[Start of section]

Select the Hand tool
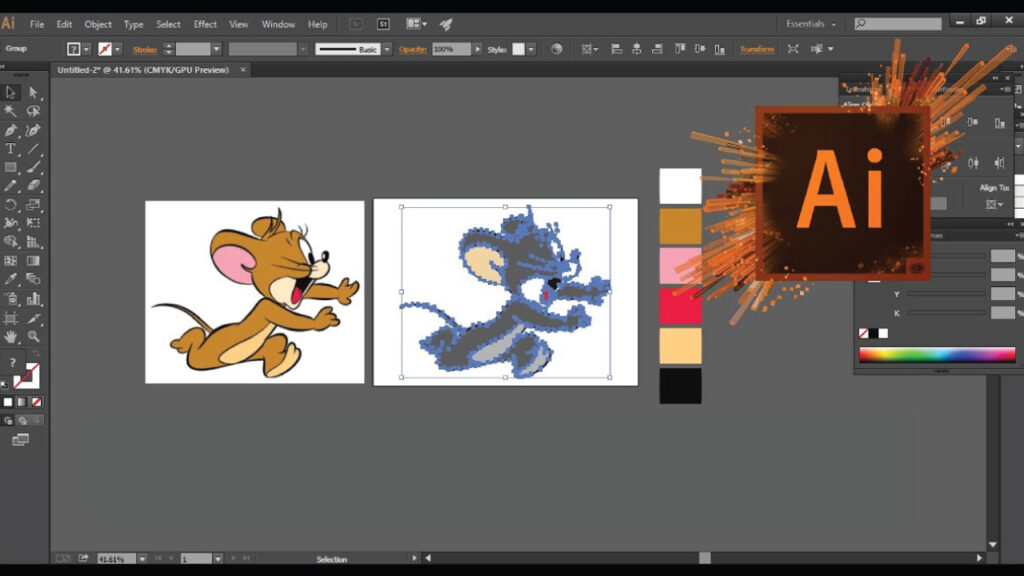Image resolution: width=1024 pixels, height=576 pixels. (11, 337)
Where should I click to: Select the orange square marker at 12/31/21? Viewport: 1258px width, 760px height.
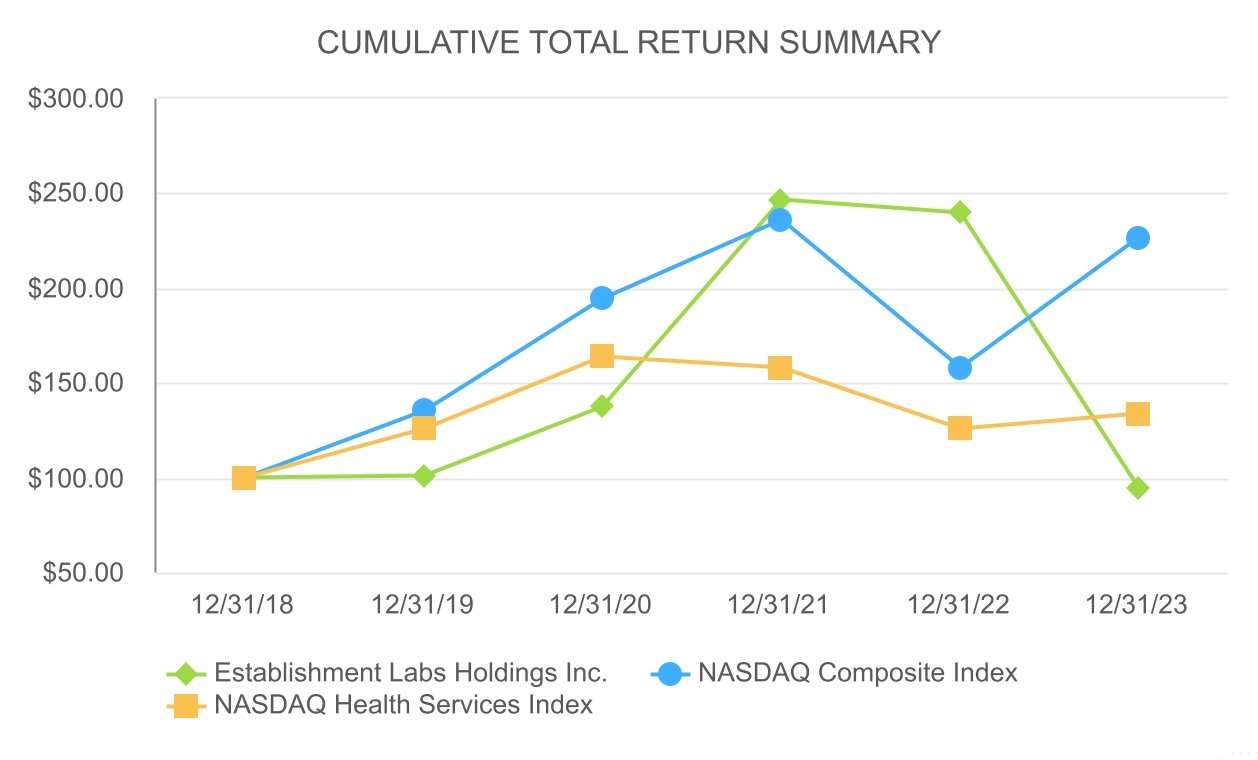point(780,368)
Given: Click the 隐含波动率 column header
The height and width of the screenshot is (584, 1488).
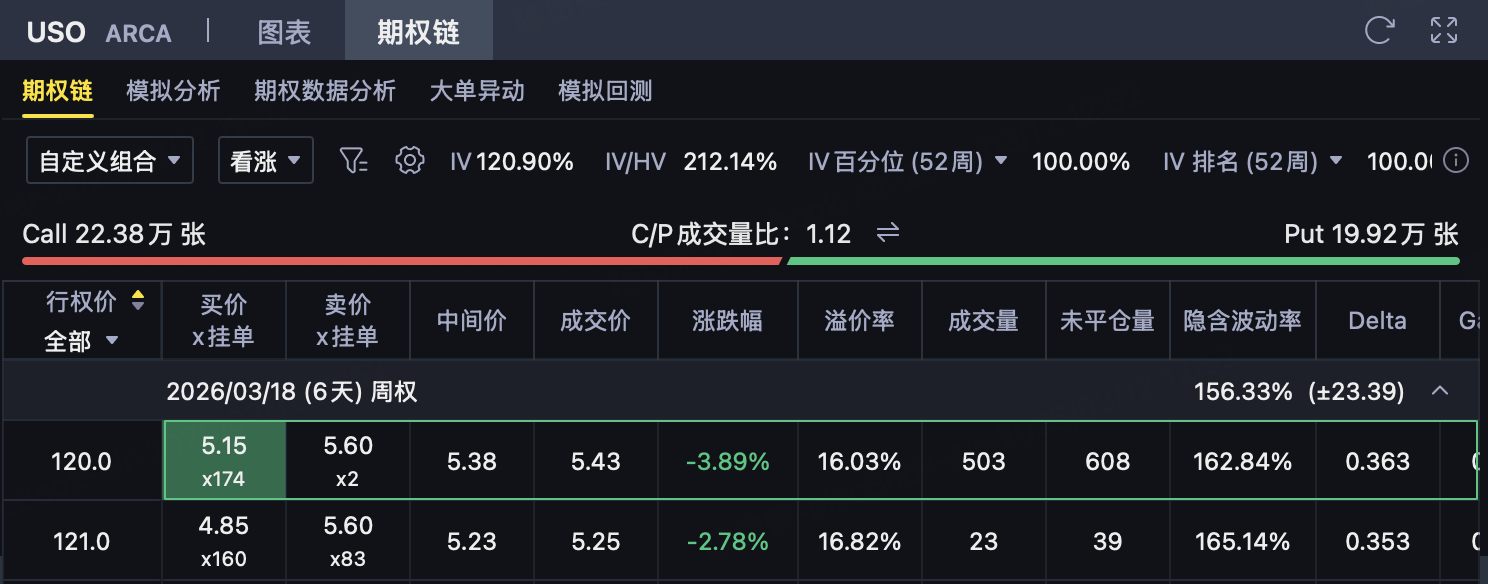Looking at the screenshot, I should [x=1242, y=320].
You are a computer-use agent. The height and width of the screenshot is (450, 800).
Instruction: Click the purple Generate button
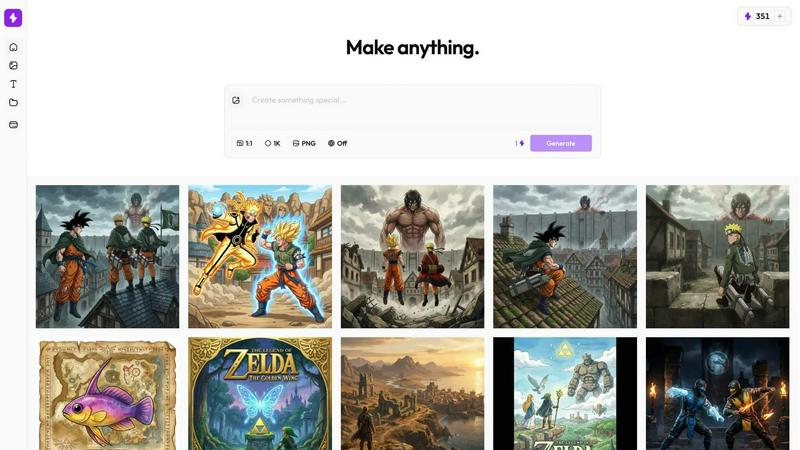point(561,143)
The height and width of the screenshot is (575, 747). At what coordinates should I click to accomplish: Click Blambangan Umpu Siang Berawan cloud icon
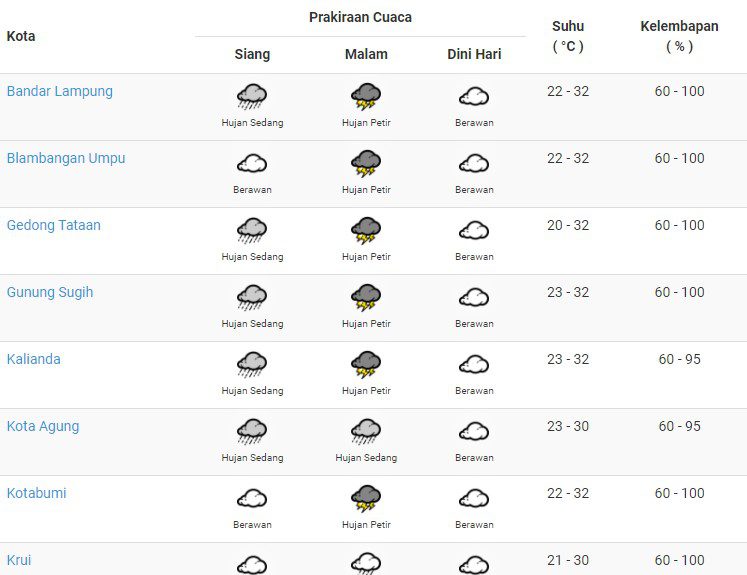coord(252,163)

[End of section]

**DIRECTIONS FOR THIS TASK:** An exact copy of the material above is required, free of any pictures.

**REPLY:**
Select the Hand tool
Image resolution: width=1024 pixels, height=576 pixels. (11, 337)
Where should I click to: Select the orange square marker at 12/31/21? Viewport: 1258px width, 760px height.
point(780,368)
Given: Click the 隐含波动率 column header
The height and width of the screenshot is (584, 1488).
Looking at the screenshot, I should [x=1242, y=320].
You are a computer-use agent. The height and width of the screenshot is (450, 800).
Instruction: Click the purple Generate button
point(561,143)
The height and width of the screenshot is (575, 747). At what coordinates should I click to accomplish: Click Blambangan Umpu Siang Berawan cloud icon
coord(252,163)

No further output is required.